More than half of respondents work for NGOs, suggesting that the engagement of community and state actors can be strengthened. Activities in NGOs and other contexts place more emphasis on active citizenship education and support young age group in dealing with the difficulties. In contrast, the objectives in municipal and state organisations/institutions focus more on providing meaningful leisure activities for youth. The most important issue in the youth profession is the political and social recognition of youth work.

In addition, the Ministry of Culture and Innovation provided the information that they will initiate a research project in 2024 to map the conditions of youth workers (including those at the beginning of their careers). According to the ministry, this could form a basis for the development of youth work.

Participative Youth Work

As mentioned before, a typical way of how youth work is organised is based on organic grassroots initiatives. (Please see sub-chapter 10.2 Administration and governance of youth work for details.) 

Top-level approaches often focus on youth participation (see sub-chapter 5.3 and sub-chapter 5.4). Besides this, the only top-level authority related to youth policy is currently the Board of the Children and Youth Fund (Gyermek és Ifjúsági Alapprogram Tanácsa), and the National Youth Council (Nemzeti Ifjúsági Tanács) is involved in channelling the interests of youth organisations. The Council has 2 plenary meetings per year and consultations in the capital and in the countryside on a project basis where local decision-makers and young people can have a dialogue on specific issues.

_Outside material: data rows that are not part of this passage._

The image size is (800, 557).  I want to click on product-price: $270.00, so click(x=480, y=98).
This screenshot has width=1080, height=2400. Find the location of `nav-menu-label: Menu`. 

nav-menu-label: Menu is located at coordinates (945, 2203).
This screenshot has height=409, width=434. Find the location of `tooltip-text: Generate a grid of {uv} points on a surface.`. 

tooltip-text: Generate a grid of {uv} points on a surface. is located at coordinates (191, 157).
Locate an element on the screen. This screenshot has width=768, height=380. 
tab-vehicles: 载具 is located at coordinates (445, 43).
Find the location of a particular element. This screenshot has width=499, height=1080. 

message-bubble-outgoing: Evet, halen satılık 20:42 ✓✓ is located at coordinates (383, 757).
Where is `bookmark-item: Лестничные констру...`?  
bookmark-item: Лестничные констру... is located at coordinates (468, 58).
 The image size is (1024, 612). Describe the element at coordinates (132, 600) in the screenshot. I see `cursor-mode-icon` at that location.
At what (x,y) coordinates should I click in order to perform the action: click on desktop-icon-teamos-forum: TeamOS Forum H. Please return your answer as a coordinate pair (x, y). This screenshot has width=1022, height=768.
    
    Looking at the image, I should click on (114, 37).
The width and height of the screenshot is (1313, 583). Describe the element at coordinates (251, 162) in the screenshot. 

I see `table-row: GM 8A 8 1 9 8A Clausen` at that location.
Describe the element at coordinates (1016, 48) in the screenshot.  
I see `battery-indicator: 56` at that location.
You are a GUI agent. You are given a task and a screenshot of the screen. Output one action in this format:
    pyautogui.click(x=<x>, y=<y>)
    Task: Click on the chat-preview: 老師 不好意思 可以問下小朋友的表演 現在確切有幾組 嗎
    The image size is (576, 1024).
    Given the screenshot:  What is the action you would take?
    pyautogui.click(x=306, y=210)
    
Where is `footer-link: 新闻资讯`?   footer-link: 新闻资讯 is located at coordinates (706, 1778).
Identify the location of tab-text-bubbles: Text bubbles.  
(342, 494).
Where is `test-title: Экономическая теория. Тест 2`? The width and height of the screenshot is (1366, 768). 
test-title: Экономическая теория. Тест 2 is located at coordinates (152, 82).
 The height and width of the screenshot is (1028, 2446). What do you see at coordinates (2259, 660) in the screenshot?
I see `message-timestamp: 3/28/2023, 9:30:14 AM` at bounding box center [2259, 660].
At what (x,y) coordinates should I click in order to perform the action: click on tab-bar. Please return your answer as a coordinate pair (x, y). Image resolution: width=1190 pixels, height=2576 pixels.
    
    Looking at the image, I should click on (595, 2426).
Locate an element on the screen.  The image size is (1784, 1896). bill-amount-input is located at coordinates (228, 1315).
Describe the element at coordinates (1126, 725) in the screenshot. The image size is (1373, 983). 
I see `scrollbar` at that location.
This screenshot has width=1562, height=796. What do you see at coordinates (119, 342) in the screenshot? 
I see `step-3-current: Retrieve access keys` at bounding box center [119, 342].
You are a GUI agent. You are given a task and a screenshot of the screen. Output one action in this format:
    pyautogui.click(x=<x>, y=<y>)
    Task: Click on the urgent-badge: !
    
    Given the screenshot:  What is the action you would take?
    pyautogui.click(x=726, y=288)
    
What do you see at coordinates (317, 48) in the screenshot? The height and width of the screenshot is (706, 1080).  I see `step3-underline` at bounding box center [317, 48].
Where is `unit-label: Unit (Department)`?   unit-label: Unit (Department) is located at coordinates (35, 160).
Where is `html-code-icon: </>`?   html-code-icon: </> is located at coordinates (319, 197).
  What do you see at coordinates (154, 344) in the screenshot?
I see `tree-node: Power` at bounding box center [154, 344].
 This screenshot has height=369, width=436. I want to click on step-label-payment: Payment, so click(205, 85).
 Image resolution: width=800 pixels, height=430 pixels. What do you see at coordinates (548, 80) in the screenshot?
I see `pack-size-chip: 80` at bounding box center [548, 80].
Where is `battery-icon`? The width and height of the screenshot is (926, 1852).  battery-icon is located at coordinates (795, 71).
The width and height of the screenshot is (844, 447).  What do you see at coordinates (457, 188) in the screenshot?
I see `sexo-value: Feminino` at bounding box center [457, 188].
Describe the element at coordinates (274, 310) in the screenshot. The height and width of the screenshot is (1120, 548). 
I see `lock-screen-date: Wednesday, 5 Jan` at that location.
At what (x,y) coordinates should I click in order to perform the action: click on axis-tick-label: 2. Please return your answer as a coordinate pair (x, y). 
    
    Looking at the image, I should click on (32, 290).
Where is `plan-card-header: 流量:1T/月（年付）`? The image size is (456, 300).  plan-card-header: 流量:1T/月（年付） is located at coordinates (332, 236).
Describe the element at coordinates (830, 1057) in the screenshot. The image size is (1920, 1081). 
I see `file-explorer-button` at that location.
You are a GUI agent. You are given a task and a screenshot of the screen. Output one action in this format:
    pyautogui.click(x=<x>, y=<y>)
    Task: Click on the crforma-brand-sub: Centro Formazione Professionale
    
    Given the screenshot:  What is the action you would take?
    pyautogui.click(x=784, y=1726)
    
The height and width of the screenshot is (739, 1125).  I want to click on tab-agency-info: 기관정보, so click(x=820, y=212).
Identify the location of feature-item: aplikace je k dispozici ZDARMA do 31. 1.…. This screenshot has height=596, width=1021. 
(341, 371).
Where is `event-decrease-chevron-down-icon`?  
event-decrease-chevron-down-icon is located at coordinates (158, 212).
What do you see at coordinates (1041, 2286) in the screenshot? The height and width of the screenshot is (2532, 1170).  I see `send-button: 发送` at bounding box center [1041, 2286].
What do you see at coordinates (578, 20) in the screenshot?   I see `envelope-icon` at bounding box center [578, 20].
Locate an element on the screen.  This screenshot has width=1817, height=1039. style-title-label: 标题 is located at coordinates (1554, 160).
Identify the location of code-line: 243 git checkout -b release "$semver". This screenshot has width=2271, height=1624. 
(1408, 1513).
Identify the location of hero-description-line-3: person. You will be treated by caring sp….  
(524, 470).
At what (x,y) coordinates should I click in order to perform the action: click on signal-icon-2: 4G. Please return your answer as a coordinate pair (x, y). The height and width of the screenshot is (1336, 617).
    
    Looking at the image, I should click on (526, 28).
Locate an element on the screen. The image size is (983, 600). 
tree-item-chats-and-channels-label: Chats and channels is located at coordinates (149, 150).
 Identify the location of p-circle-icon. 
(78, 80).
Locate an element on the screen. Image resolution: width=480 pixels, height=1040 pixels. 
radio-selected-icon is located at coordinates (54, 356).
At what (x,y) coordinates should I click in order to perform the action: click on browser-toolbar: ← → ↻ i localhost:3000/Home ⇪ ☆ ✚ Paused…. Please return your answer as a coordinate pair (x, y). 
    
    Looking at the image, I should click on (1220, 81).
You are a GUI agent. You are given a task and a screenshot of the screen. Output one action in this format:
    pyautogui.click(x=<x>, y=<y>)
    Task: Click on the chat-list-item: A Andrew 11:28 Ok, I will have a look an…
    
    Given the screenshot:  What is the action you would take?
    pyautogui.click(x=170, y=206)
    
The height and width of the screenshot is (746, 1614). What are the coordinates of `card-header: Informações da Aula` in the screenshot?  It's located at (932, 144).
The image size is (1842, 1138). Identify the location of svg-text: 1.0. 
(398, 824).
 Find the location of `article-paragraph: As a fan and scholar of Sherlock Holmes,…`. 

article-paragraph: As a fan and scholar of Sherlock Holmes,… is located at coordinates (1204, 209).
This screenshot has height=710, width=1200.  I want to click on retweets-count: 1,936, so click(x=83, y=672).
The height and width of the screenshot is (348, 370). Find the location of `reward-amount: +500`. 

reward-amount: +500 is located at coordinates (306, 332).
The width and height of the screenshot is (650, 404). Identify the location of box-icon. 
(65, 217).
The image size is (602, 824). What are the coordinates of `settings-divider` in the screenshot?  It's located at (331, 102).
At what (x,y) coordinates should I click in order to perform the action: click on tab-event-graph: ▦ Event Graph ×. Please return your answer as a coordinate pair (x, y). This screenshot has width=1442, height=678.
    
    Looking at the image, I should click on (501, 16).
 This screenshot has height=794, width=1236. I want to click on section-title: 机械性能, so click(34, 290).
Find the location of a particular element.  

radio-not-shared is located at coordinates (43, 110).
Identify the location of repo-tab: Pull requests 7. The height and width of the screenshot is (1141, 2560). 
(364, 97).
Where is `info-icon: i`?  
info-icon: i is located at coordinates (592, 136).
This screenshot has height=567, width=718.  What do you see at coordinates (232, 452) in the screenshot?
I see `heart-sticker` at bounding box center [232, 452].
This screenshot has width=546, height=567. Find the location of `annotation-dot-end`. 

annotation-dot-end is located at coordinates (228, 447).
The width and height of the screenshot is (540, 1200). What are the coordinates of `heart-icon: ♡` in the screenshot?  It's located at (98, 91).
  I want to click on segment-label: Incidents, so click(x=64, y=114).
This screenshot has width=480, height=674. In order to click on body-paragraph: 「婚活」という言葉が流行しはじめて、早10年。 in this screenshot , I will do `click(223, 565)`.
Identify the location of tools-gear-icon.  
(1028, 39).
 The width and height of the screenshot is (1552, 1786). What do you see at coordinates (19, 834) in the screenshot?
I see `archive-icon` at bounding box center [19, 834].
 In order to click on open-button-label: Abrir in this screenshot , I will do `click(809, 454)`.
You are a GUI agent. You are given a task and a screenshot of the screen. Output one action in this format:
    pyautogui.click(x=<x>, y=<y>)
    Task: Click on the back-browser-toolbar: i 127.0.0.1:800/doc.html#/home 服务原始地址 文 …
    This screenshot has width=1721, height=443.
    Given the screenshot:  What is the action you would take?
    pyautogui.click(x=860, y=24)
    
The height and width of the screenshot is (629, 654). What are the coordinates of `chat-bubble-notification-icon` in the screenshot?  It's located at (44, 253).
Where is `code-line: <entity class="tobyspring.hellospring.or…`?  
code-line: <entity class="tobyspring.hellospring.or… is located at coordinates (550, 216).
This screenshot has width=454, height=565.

Targeted consultation specifically to youth work policies do not exist.

Smart youth work: youth work in the digital world

The webpage '' worked as a professional site targeted for youth workers and youth experts. It functioned as a knowledge base, and a networking tool has been developed, where a database of youth experts and a resource map of local youth services was published. The website still operate but is not any more updated regularly in 2023 because of the termination of the role of the Fund.

Besides this, the Digital Child Protection Strategy (see sub-chapter 6.8), which is now coordinated by the Governmental Information-Technology Development Agency (see sub-chapter 10.2), aims to create a safer online environment for children and young people. Activities in this regard are often coordinated with the youth protection goals of the Hungarian National Police Headquarters.